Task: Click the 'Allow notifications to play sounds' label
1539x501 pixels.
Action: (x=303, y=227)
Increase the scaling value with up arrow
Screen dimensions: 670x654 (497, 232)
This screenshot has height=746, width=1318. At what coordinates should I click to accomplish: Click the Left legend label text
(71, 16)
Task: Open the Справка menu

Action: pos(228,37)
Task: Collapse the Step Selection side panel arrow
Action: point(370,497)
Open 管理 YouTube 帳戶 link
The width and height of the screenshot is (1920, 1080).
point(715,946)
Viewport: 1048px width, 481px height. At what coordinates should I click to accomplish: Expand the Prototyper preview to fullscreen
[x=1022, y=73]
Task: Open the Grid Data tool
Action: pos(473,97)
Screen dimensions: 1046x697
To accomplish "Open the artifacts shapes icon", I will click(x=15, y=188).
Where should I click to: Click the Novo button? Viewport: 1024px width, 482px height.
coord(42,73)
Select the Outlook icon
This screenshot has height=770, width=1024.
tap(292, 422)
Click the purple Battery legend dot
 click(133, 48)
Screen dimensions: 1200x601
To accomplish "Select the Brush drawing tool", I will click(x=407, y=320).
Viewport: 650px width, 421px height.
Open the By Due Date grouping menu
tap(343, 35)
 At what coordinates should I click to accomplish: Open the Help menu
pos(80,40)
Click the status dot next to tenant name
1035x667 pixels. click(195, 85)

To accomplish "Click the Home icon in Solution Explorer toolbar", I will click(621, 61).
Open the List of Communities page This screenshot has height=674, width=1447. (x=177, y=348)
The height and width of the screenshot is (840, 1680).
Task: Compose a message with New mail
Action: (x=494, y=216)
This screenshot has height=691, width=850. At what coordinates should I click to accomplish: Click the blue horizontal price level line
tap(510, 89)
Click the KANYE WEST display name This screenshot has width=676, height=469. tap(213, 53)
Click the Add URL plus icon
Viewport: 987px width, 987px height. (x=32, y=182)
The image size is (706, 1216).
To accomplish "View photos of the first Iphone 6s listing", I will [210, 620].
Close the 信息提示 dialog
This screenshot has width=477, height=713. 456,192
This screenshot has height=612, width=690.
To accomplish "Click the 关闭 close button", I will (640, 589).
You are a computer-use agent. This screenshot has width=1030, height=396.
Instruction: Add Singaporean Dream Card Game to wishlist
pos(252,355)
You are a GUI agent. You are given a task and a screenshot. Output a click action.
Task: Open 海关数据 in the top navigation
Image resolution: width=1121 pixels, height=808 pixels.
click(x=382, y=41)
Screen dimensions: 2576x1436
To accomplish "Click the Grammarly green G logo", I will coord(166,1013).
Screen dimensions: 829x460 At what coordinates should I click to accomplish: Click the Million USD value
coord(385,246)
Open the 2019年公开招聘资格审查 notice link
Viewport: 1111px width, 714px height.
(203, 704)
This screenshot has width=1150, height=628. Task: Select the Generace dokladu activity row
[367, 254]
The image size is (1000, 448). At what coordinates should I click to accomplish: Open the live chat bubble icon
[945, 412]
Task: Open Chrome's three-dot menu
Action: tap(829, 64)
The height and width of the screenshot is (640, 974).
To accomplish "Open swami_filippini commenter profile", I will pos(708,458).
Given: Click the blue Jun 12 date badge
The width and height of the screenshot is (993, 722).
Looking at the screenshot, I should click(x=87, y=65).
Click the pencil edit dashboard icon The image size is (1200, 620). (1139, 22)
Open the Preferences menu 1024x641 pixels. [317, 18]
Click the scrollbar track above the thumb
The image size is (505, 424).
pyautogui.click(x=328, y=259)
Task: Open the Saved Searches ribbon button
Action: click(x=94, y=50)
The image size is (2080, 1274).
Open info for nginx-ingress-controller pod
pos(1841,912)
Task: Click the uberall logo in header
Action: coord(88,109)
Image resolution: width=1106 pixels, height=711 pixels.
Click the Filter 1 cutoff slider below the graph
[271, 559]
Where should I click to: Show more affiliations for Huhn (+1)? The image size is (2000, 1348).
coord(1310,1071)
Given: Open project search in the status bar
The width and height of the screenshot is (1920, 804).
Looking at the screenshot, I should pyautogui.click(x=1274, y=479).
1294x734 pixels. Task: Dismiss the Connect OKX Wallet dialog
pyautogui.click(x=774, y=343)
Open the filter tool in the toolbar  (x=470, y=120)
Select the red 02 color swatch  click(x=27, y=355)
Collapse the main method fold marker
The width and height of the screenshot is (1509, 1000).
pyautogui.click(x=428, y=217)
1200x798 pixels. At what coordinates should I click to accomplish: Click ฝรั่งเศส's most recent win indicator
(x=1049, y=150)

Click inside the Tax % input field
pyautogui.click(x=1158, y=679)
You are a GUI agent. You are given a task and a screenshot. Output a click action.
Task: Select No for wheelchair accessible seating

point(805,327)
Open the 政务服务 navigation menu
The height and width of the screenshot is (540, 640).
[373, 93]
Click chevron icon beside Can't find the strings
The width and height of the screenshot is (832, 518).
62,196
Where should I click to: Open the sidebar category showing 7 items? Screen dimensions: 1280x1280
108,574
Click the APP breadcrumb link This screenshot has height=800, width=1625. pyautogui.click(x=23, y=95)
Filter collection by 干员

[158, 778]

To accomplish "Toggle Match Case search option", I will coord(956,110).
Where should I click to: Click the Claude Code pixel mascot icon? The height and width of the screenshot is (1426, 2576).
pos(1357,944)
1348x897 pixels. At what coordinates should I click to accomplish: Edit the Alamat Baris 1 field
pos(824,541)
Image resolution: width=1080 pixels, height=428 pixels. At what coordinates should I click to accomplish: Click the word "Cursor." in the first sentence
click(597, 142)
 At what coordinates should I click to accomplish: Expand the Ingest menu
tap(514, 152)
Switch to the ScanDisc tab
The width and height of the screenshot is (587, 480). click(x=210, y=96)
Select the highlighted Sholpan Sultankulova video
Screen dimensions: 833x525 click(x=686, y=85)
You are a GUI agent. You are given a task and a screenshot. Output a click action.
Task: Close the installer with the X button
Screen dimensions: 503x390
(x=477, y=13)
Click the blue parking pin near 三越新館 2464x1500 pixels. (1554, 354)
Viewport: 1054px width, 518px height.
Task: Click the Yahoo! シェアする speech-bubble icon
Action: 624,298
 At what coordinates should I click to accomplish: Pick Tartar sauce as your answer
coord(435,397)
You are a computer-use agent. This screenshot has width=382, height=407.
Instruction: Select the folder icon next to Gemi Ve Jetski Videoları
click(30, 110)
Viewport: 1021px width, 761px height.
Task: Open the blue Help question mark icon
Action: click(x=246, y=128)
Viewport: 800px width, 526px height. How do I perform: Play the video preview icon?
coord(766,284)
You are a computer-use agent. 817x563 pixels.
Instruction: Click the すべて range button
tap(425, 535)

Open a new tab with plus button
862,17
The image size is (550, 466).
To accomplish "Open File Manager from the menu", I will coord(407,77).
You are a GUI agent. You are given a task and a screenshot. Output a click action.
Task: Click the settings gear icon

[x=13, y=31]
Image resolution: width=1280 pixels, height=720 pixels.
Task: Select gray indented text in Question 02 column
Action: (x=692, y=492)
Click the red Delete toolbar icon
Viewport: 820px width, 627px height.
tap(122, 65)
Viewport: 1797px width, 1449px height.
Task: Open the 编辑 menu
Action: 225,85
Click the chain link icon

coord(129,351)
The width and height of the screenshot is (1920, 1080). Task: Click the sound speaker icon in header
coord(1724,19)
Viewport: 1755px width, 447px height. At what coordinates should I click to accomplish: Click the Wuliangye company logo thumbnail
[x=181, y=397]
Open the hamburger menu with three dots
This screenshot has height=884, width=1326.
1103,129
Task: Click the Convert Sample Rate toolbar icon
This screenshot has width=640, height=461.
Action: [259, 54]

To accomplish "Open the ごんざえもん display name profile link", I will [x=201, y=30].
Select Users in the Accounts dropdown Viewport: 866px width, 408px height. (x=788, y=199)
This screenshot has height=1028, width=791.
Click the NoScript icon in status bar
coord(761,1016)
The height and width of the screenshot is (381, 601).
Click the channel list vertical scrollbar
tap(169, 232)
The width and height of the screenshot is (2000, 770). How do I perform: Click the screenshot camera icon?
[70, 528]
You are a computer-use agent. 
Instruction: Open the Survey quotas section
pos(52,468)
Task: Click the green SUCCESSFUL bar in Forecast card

.....

Given task ->
Set out the records as a numbered list, from the line containing "This screenshot has height=746, width=1318." up to and including the line containing "will click(621, 61).", and leave out any blank lines.

Task result ->
1. This screenshot has height=746, width=1318. At what coordinates should I click to accomplish: Click the Left legend label text
2. (71, 16)
3. Task: Open the Справка menu
4. Action: pos(228,37)
5. Task: Collapse the Step Selection side panel arrow
6. Action: point(370,497)
7. Open 管理 YouTube 帳戶 link
8. The width and height of the screenshot is (1920, 1080).
9. point(715,946)
10. Viewport: 1048px width, 481px height. At what coordinates should I click to accomplish: Expand the Prototyper preview to fullscreen
11. [x=1022, y=73]
12. Task: Open the Grid Data tool
13. Action: pos(473,97)
14. Screen dimensions: 1046x697
15. To accomplish "Open the artifacts shapes icon", I will click(x=15, y=188).
16. Where should I click to: Click the Novo button? Viewport: 1024px width, 482px height.
17. coord(42,73)
18. Select the Outlook icon
19. This screenshot has height=770, width=1024.
20. tap(292, 422)
21. Click the purple Battery legend dot
22.  click(133, 48)
23. Screen dimensions: 1200x601
24. To accomplish "Select the Brush drawing tool", I will click(x=407, y=320).
25. Viewport: 650px width, 421px height.
26. Open the By Due Date grouping menu
27. tap(343, 35)
28.  At what coordinates should I click to accomplish: Open the Help menu
29. pos(80,40)
30. Click the status dot next to tenant name
31. 1035x667 pixels. click(195, 85)
32. To accomplish "Click the Home icon in Solution Explorer toolbar", I will click(621, 61).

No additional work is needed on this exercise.